What to work on
Go to the line that contains "Click the 82.5 萬/坪 unit price" in the records below and repeat it, and each line after it, exactly through the end, omitting pictures.
** Opening Record set block **
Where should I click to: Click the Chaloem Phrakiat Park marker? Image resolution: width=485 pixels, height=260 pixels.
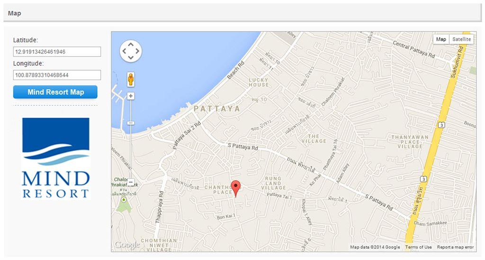point(124,200)
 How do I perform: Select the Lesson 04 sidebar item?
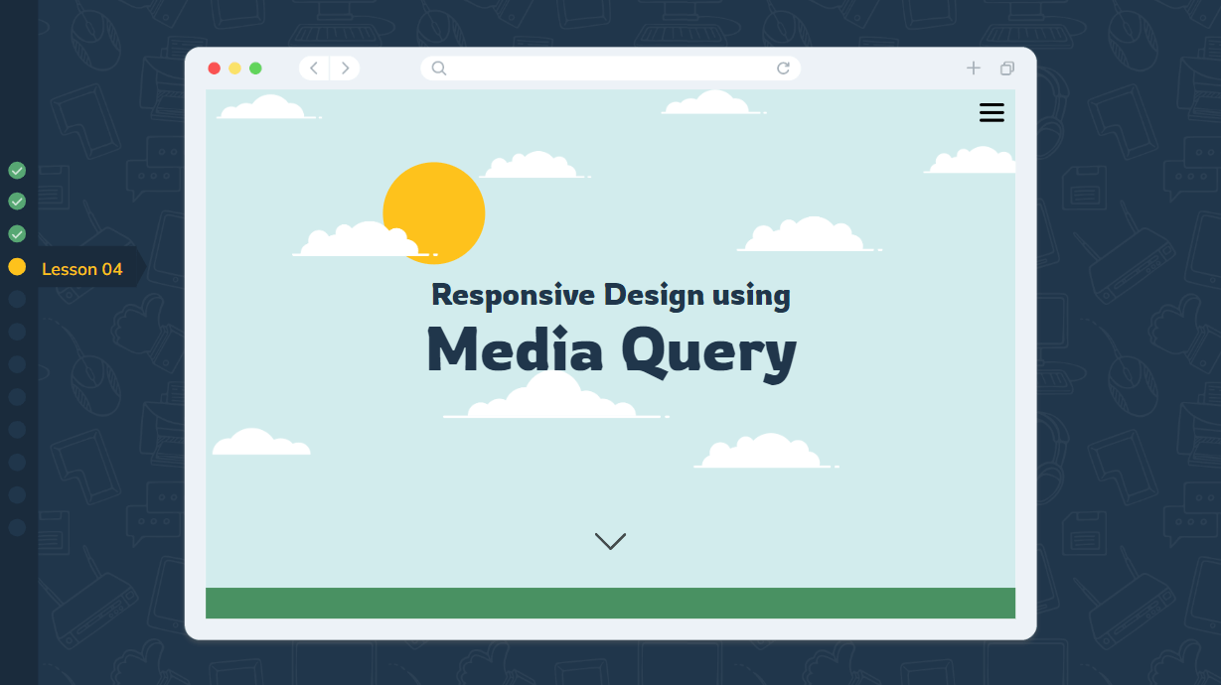(81, 268)
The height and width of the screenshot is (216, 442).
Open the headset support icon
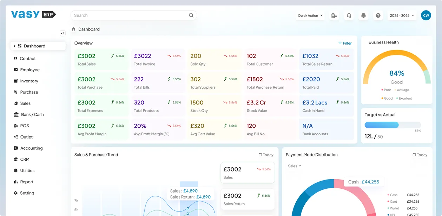click(x=349, y=15)
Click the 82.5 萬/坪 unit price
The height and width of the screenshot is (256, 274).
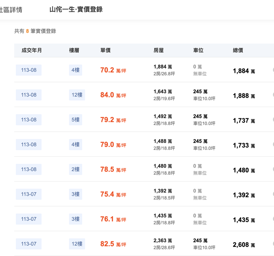[113, 244]
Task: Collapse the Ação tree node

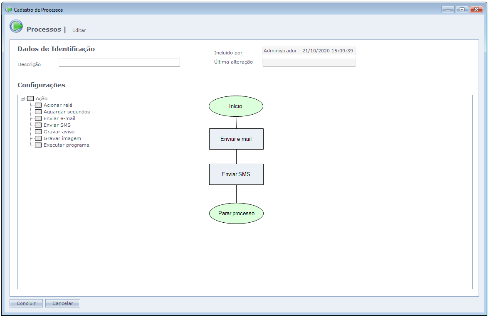Action: point(22,98)
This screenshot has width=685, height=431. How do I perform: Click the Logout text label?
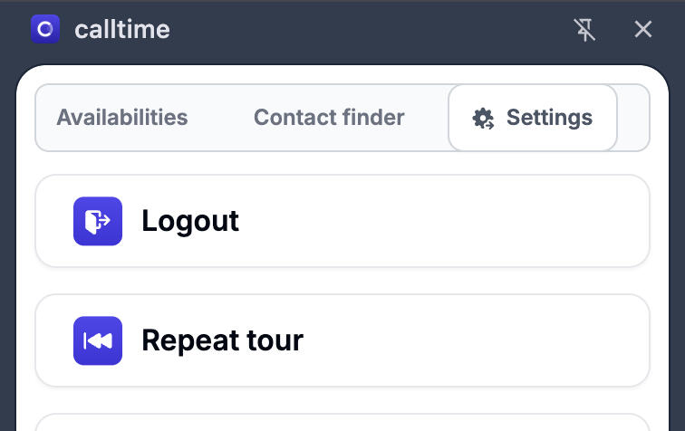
** Closing Record set block **
Exercise output
Click the 82.5 萬/坪 unit price
The height and width of the screenshot is (256, 274).
[113, 244]
Task: Collapse the Ação tree node

Action: point(22,98)
This screenshot has width=685, height=431. How do I perform: Click the Logout text label?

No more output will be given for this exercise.